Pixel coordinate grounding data

►

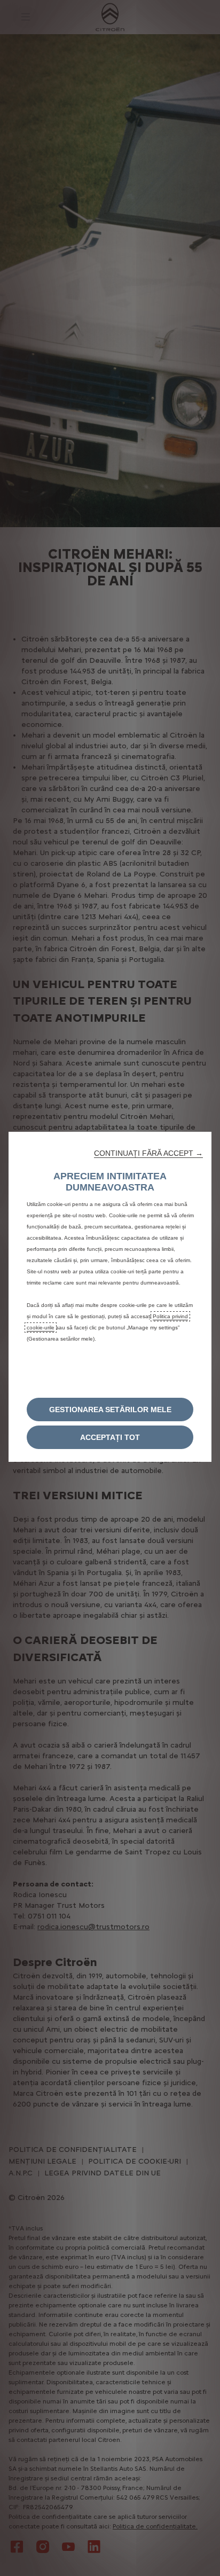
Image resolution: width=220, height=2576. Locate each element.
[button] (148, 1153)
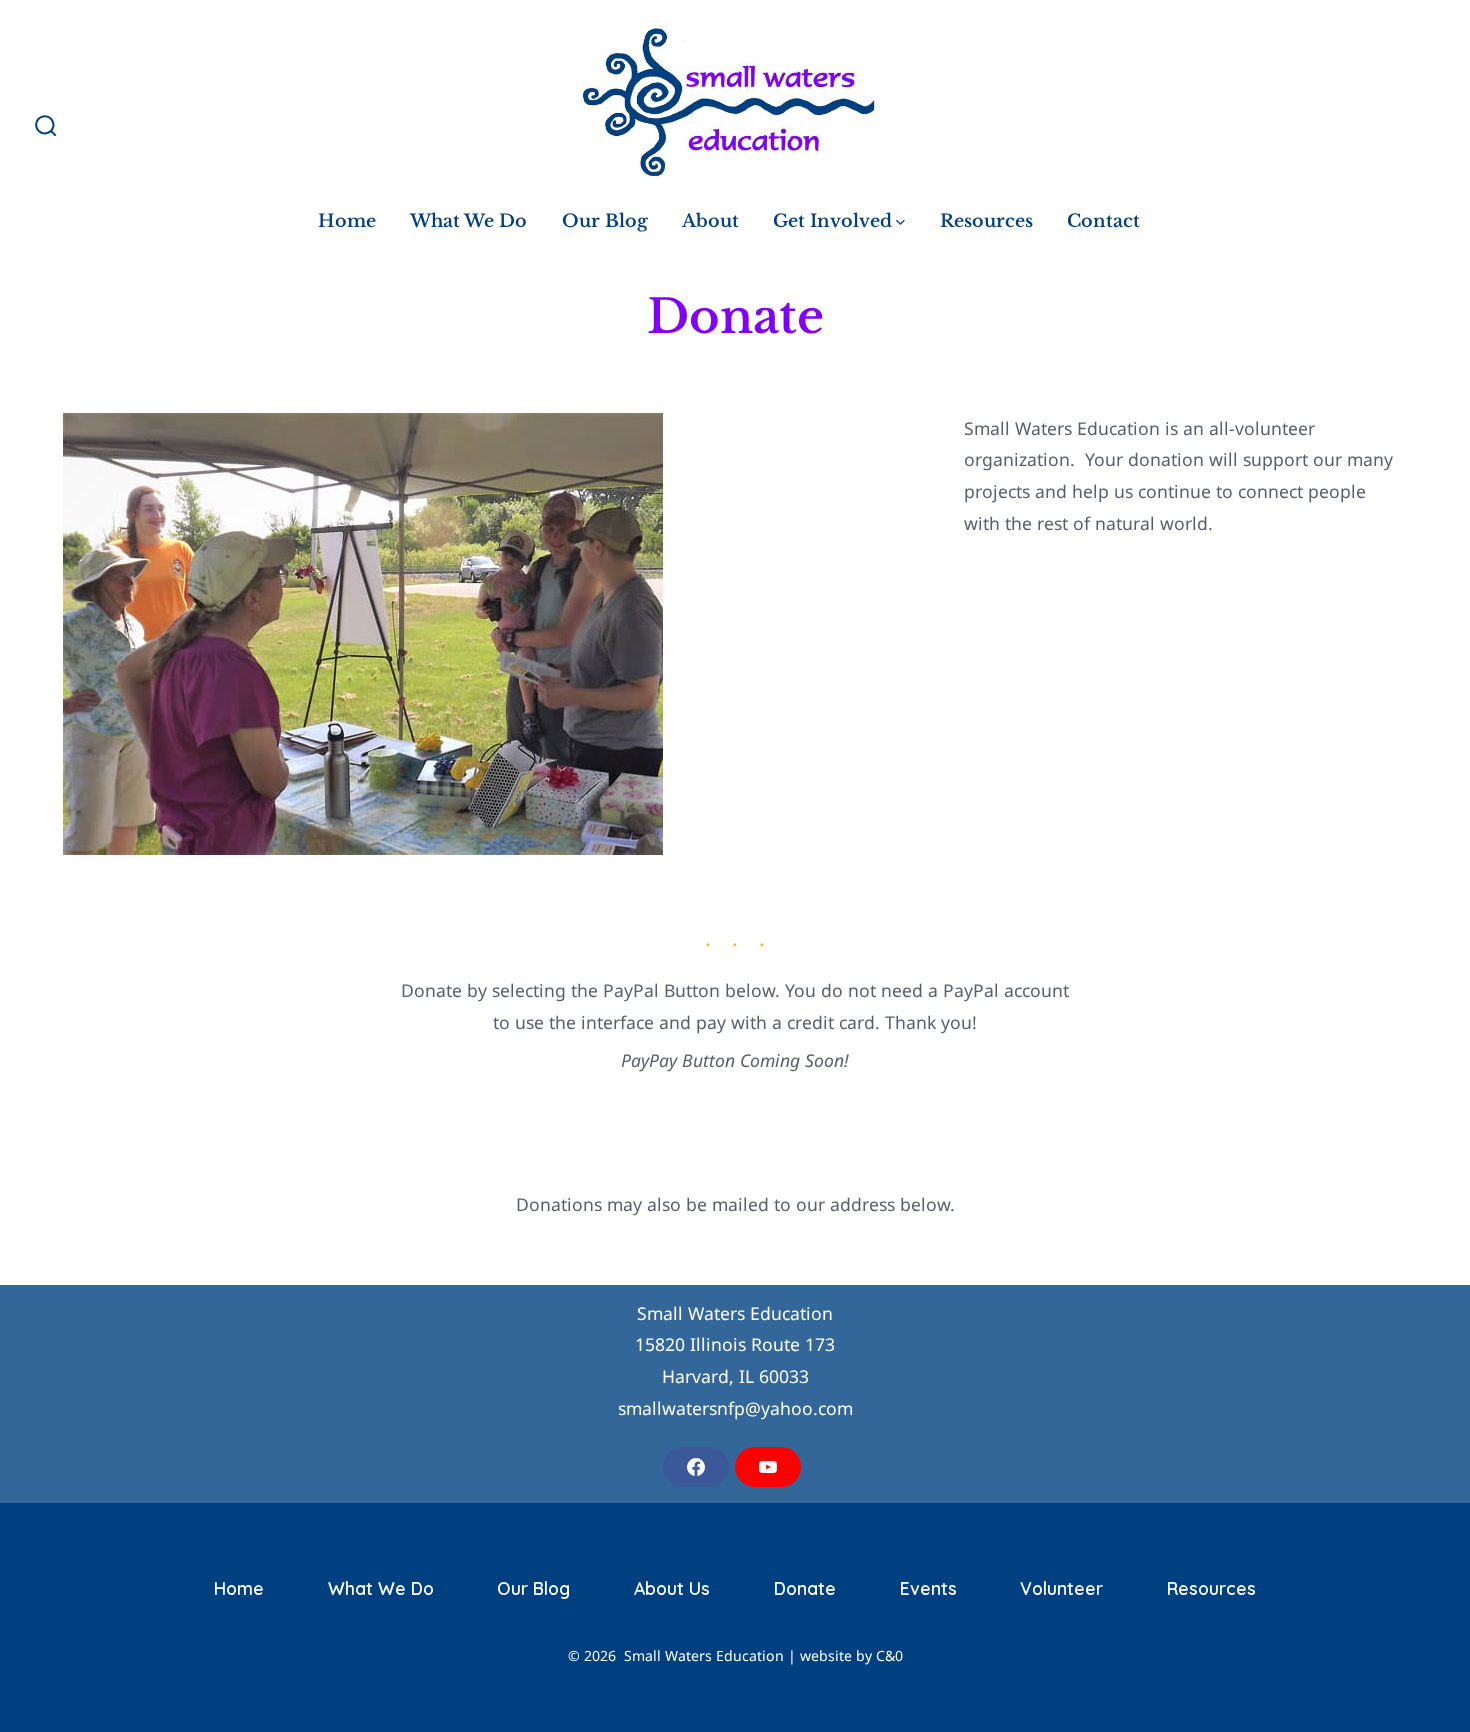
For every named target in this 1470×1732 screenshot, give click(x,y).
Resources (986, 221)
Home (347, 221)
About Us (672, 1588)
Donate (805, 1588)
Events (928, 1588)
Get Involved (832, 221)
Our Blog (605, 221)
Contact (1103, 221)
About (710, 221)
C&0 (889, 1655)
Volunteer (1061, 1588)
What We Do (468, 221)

◄
►

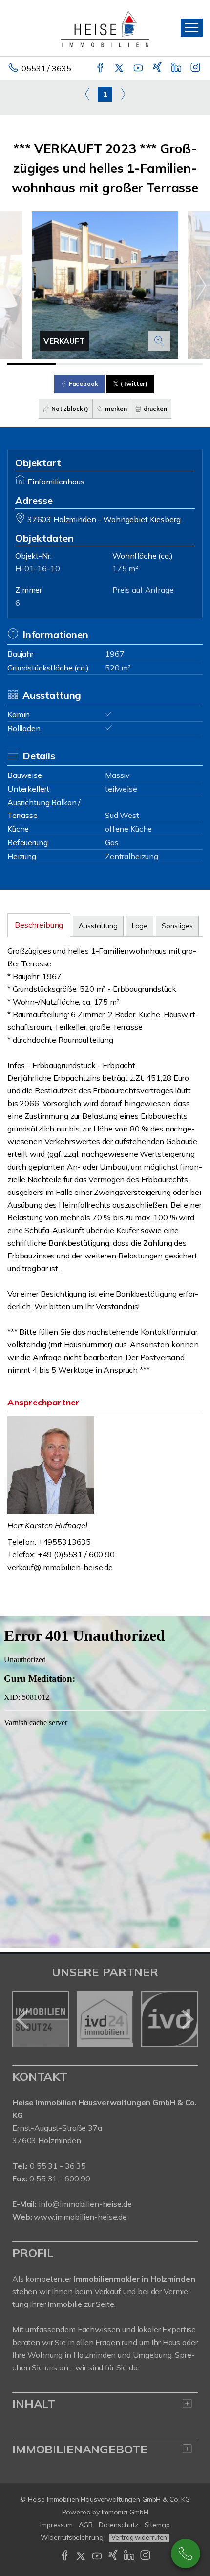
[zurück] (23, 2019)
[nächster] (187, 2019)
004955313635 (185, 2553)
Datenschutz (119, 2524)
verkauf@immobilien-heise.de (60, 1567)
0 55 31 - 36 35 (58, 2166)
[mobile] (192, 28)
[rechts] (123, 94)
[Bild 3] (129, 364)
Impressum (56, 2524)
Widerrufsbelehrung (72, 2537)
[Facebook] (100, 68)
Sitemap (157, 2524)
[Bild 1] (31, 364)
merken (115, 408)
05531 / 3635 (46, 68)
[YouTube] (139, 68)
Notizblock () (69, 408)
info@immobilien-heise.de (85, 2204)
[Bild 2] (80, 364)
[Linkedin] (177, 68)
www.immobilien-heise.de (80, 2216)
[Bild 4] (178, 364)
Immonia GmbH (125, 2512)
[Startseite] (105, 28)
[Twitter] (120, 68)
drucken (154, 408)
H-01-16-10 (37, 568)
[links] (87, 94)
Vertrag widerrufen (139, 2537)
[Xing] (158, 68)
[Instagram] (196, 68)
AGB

◄

WORK TASK:
Please give again the lines above between the line holding "[Bild 3] (129, 364)" and the line holding "[Bild 4] (178, 364)", inclusive, exactly as they are and with nothing added.

ANSWER BELOW:
[Bild 3] (129, 364)
Impressum (56, 2524)
Widerrufsbelehrung (72, 2537)
[Facebook] (100, 68)
Sitemap (157, 2524)
[Bild 1] (31, 364)
merken (115, 408)
05531 / 3635 (46, 68)
[YouTube] (139, 68)
Notizblock () (69, 408)
info@immobilien-heise.de (85, 2204)
[Bild 2] (80, 364)
[Linkedin] (177, 68)
www.immobilien-heise.de (80, 2216)
[Bild 4] (178, 364)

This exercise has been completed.